Costs are monetary allowances awarded to a successful litigant, obtained from a judgment debtor, owing to the finances and resources spent in the lodging of or defending a case, or in a separate independent determination within the case. Type of costs includes punitive costs which are awarded by the courts with intent to punish a contemnor as was in Hessel-Enke v Sindlegruber and Others. There is also a party to party costs where the losing party pays the winning party as established in Handl v Handl. There is then the advocate-client costs intended to pay the advocate for legal services especially where a party had to unjustly defend allegations.

The Namibian courts, as indicated by various case laws, are usually guided by various key principles when awarding costs as discussed in the highlighted cases hereafter. In Hessel-Enke v Sindlegruber and Others (supra) the court upheld the precedent set in Indigo Sky Gems Ltd v Johnson where damages were awarded as punitive costs, to a party, due to the opposing party’s misconduct. The court had viewed the misconduct as an abuse of court process. In line with the foregoing and in interpreting various provisions of The Rules of The High Court, the court in the case of Namibia Breweries Limited v Serrao dismissed the application on grounds that it not only violated the respondent’s rights’ but it was also vexatious, frivolous and scandalous. A plaintiff who also prolongs the case, which in turn causes additional avoidable expenses to be incurred by the defendant is also not entitled to costs.

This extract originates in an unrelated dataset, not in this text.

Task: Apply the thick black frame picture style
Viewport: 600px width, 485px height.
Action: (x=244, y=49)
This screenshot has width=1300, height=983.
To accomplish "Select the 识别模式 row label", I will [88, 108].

This was the position of the court in Channel Life Limited v Finance in Education Ltd where the case had been dragged on by the litigant, for long, which made the opposing party incur unnecessary litigation costs. State and public officers performing public functions also are immune to cost liabilities unless their acts amount to gross violations of the law, was affirmed by the court deciding the matter of Hoveka and Others v The Master and Another. Namibian courts in deciding public interest litigations, also shy away from awarding costs as was the case of Tihoro v Minister of Home Affairs which involved a constitutional interpretation.

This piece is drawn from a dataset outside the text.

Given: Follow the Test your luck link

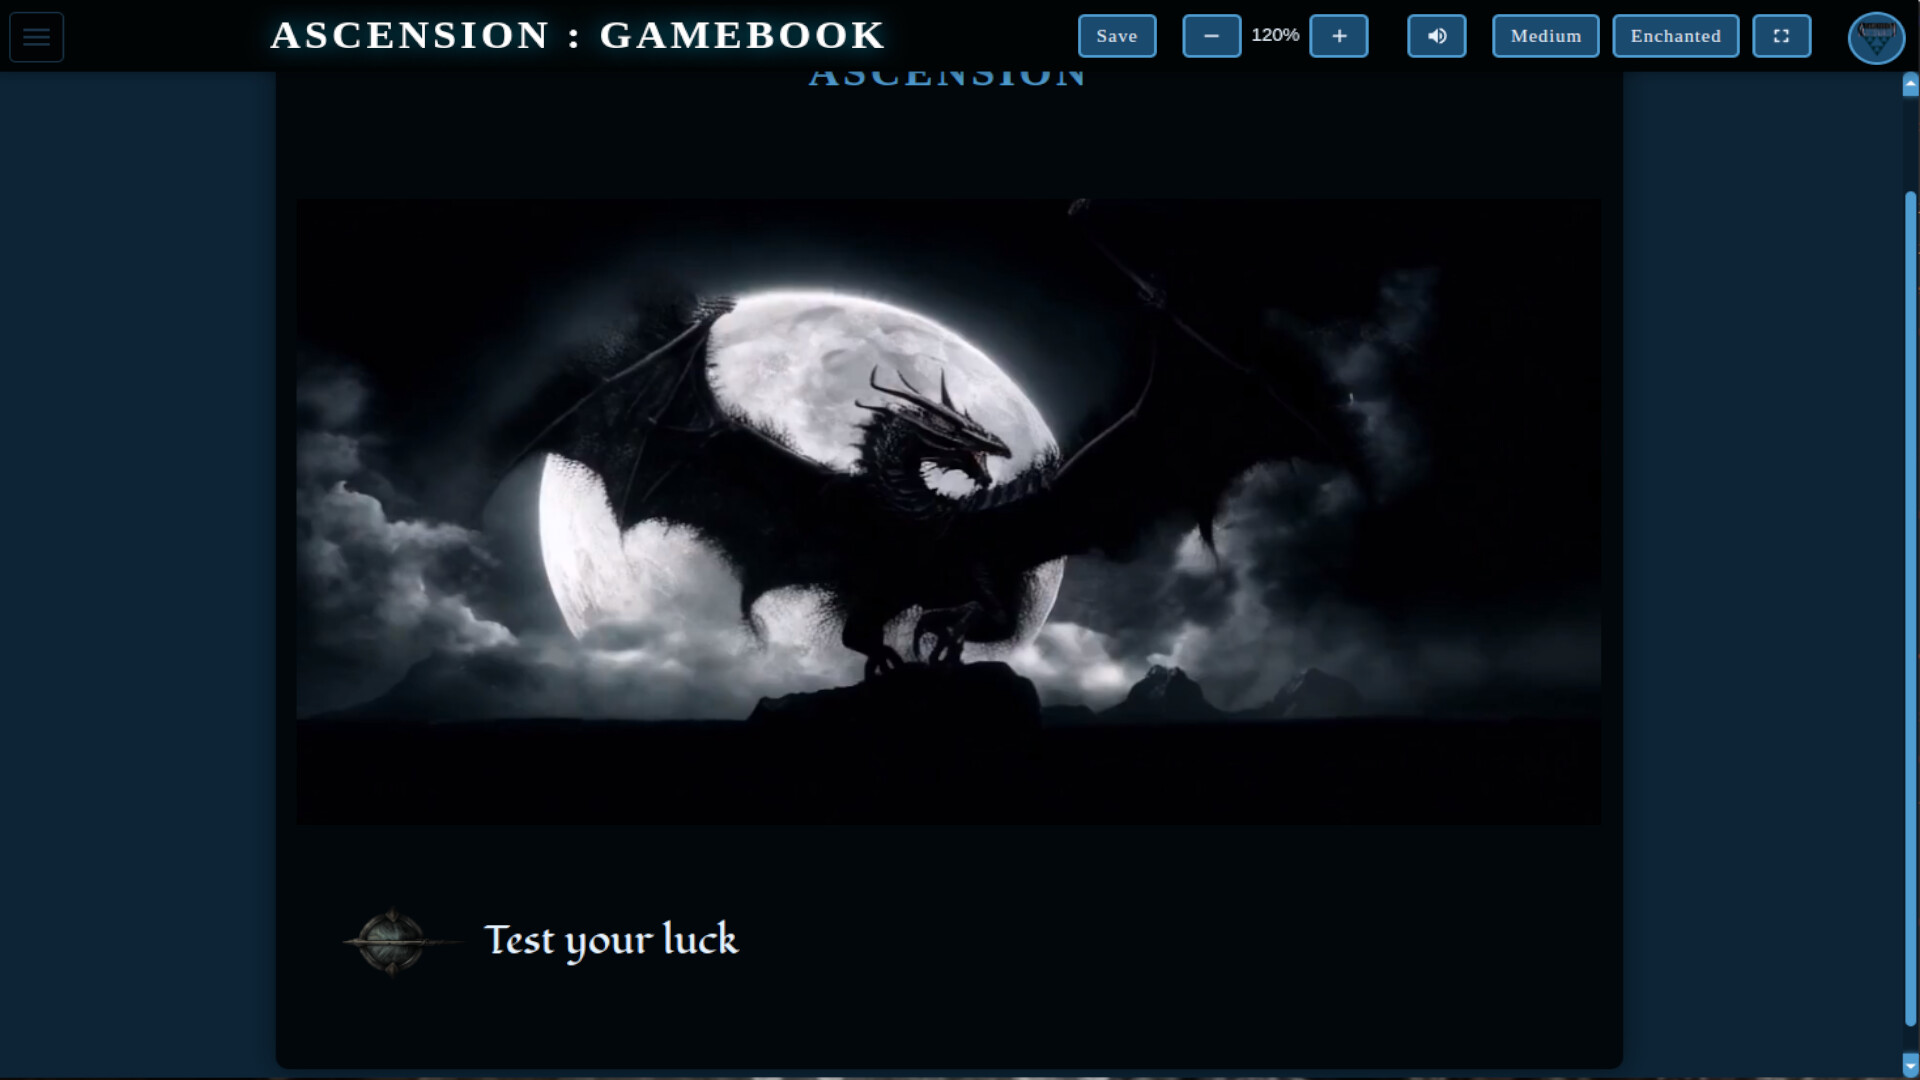Looking at the screenshot, I should pyautogui.click(x=611, y=940).

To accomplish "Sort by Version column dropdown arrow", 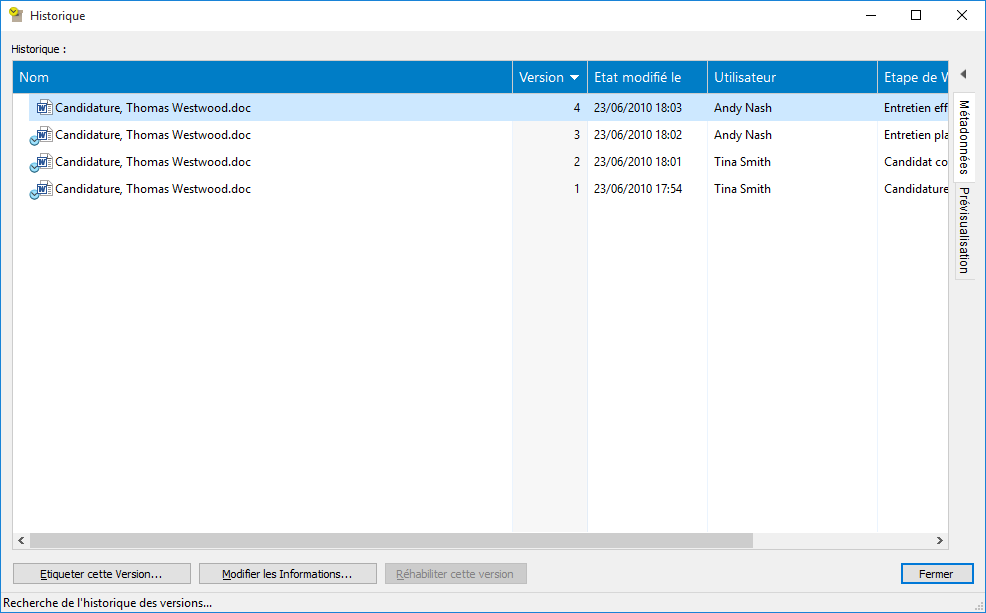I will (x=574, y=77).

Awarding of costs also varies depending on the level of the court structure upon which the case is lodged. For instance, The Magistrates Courts Act confers upon the magistrates the discretion of awarding costs on instances where they deem that doing so would achieve justice. On the other hand, the High Court and the Supreme Court awards cost generally on a case to case basis, as required by the Rules of the Supreme Court of Namibia and the High Court Rules on factors such as annexures. Employment courts also award costs differently. The Labour Act only mandates the court to award costs in a labor dispute, where a party has acted in contempt, in a vexatious or frivolous manner.